— Start Data in this exercise —
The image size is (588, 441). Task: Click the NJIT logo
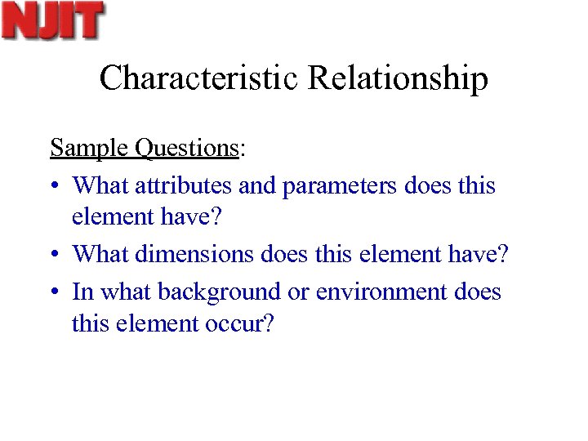pyautogui.click(x=54, y=20)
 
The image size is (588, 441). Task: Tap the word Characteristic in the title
pyautogui.click(x=199, y=78)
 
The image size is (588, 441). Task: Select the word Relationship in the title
pyautogui.click(x=399, y=78)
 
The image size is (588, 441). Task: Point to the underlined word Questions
pyautogui.click(x=186, y=148)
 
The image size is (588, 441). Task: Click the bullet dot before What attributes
pyautogui.click(x=55, y=187)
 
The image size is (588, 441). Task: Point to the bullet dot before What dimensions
pyautogui.click(x=55, y=255)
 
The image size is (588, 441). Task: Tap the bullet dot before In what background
pyautogui.click(x=55, y=292)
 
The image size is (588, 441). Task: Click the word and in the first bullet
pyautogui.click(x=257, y=186)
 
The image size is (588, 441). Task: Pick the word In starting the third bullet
pyautogui.click(x=82, y=292)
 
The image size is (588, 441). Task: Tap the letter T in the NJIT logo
pyautogui.click(x=91, y=20)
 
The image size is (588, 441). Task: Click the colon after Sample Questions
pyautogui.click(x=242, y=149)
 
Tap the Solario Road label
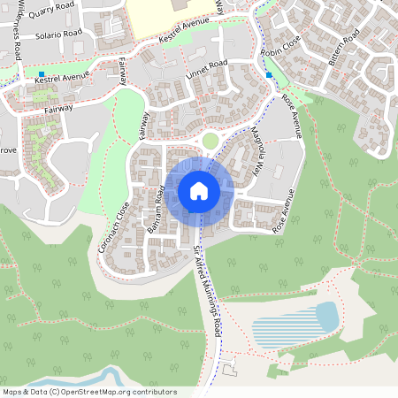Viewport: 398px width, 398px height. pyautogui.click(x=59, y=34)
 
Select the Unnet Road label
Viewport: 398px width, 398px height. pyautogui.click(x=207, y=72)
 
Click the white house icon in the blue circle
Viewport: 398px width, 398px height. pyautogui.click(x=199, y=190)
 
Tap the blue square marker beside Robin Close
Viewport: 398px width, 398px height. pyautogui.click(x=269, y=74)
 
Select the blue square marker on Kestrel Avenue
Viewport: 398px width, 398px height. pyautogui.click(x=42, y=73)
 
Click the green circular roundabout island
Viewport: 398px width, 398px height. pyautogui.click(x=210, y=140)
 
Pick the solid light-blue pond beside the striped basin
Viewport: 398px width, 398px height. pyautogui.click(x=326, y=316)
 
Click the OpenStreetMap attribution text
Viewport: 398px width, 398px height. pyautogui.click(x=89, y=392)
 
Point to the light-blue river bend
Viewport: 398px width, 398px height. pyautogui.click(x=97, y=376)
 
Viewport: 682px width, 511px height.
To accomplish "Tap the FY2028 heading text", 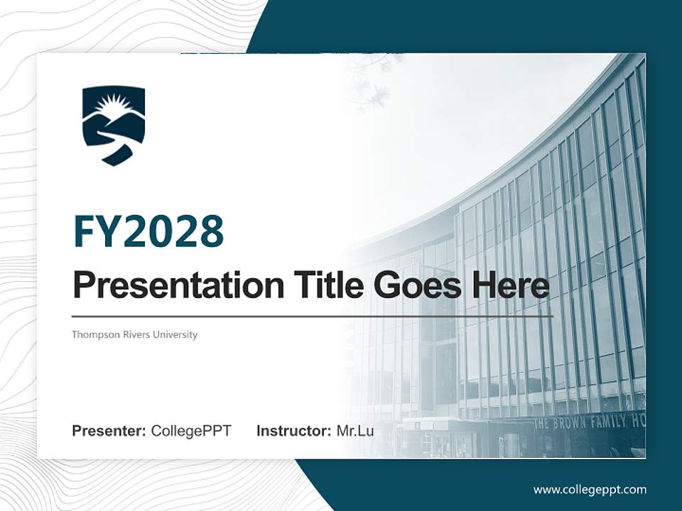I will pyautogui.click(x=148, y=231).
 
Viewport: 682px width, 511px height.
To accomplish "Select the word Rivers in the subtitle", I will pyautogui.click(x=136, y=334).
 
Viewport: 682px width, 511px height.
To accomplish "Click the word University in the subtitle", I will pyautogui.click(x=175, y=334).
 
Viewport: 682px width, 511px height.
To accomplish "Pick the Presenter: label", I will pyautogui.click(x=109, y=431).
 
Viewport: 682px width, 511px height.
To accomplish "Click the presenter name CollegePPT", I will pyautogui.click(x=191, y=431).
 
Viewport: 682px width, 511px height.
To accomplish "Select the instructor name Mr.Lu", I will pyautogui.click(x=355, y=431).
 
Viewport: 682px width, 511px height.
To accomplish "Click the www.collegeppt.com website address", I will pyautogui.click(x=590, y=490).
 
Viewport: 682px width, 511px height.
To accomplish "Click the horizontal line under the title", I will pyautogui.click(x=313, y=316).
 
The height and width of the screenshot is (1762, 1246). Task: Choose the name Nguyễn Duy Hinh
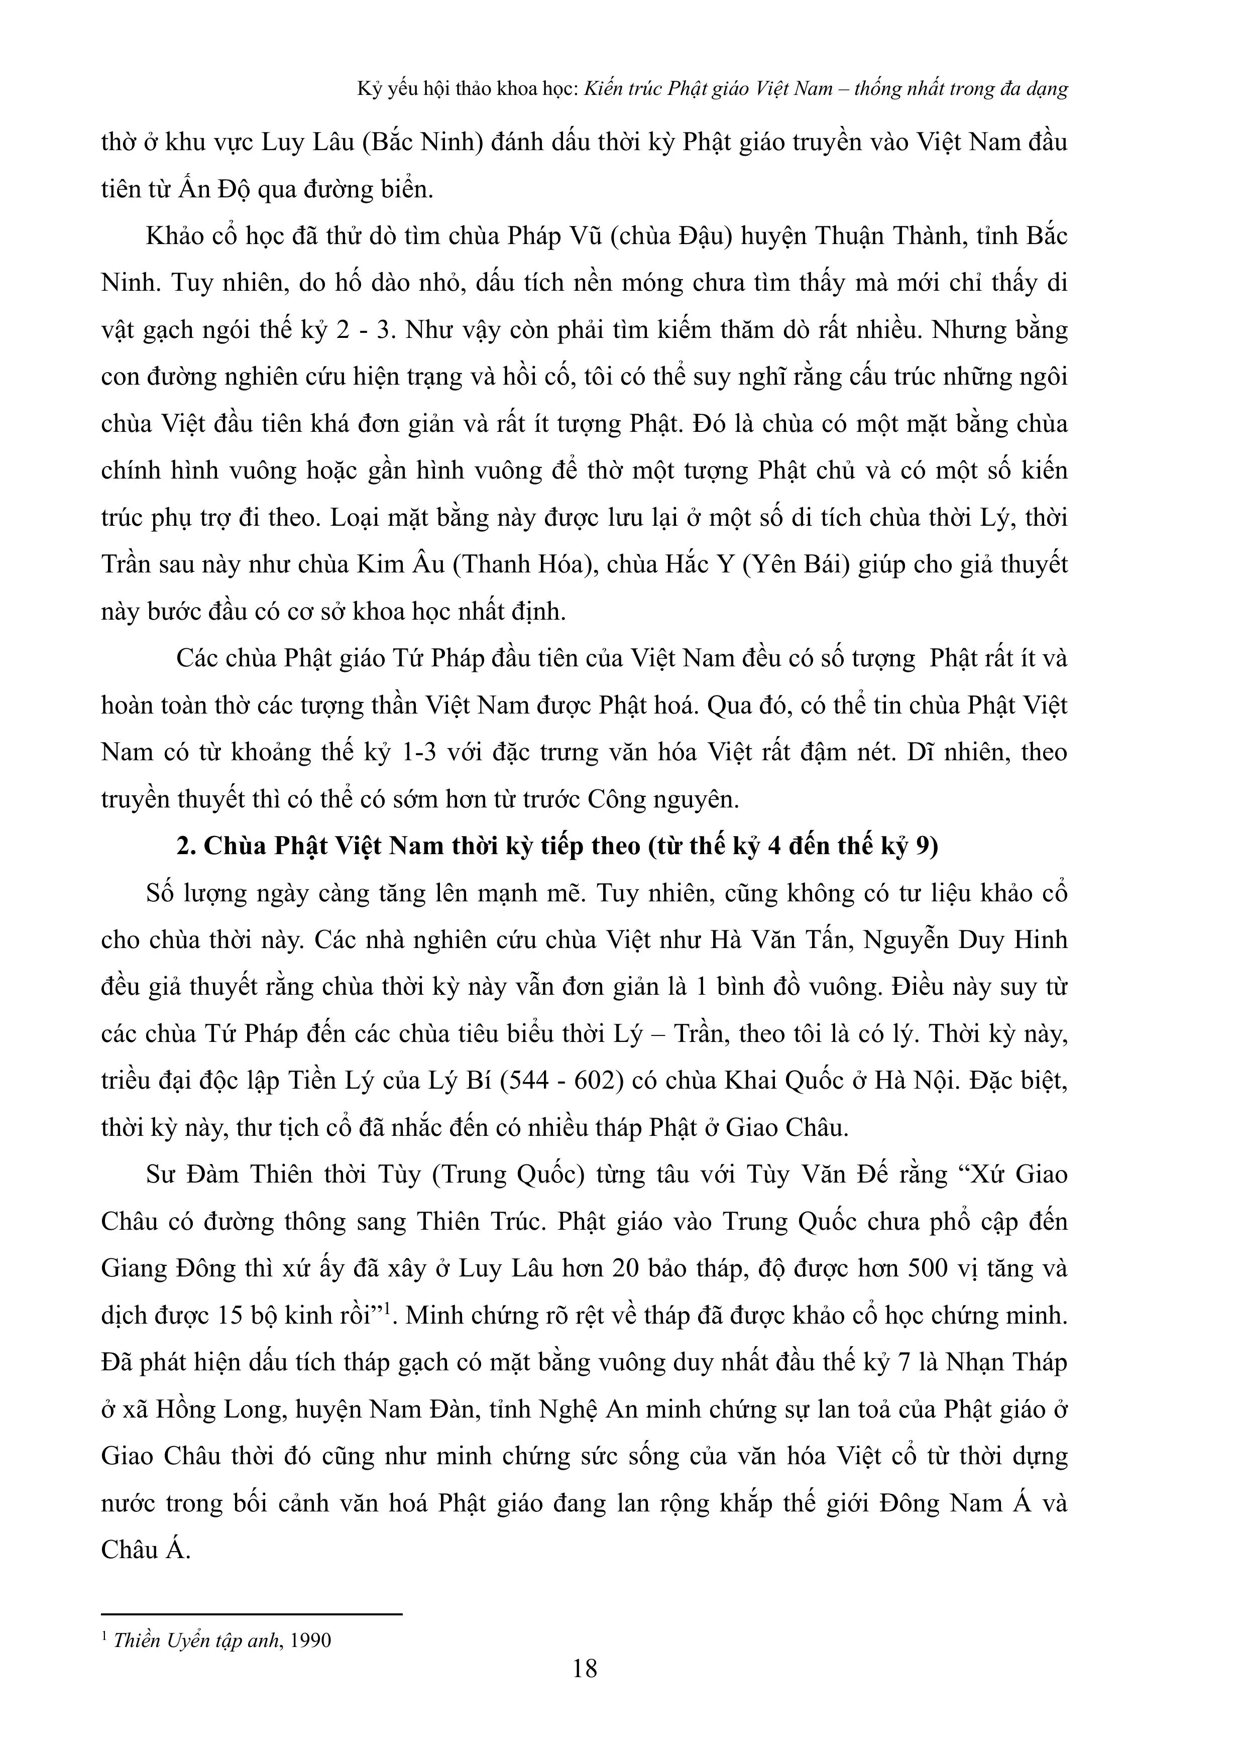tap(965, 939)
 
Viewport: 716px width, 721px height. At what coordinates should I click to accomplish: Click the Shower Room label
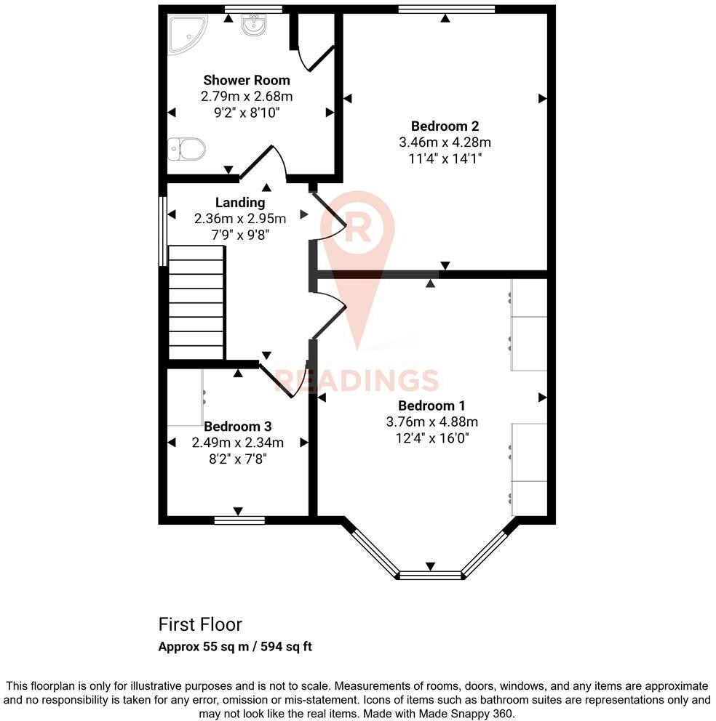coord(247,80)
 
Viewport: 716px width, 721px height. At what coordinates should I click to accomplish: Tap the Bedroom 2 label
coord(444,126)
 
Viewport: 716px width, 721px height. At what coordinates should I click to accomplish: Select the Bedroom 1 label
coord(431,406)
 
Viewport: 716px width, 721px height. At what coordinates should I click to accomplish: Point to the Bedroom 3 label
coord(237,426)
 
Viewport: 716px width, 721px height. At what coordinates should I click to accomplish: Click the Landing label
coord(240,202)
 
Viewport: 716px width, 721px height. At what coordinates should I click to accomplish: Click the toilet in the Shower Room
coord(187,150)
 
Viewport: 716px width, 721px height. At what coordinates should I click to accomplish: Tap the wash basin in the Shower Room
coord(253,25)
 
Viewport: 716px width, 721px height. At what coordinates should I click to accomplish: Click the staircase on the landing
coord(196,302)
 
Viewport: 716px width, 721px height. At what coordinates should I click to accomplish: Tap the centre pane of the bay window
coord(430,575)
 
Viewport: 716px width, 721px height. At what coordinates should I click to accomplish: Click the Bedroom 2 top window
coord(446,9)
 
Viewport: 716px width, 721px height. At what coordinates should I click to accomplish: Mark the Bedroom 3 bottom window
coord(239,520)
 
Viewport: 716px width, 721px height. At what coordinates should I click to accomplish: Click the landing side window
coord(163,229)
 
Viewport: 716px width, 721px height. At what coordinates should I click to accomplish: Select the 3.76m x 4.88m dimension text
coord(431,422)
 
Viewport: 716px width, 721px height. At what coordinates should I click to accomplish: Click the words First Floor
coord(200,624)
— End Data in this exercise —
Stated problem:
Rewrite the lines starting with the line with "Point to the light-blue river bend" and going on through the line with "height. pyautogui.click(x=97, y=376)", swapping "river" for "stream" and changing nothing else.

Task result:
Point to the light-blue stream bend
Viewport: 398px width, 398px height. pyautogui.click(x=97, y=376)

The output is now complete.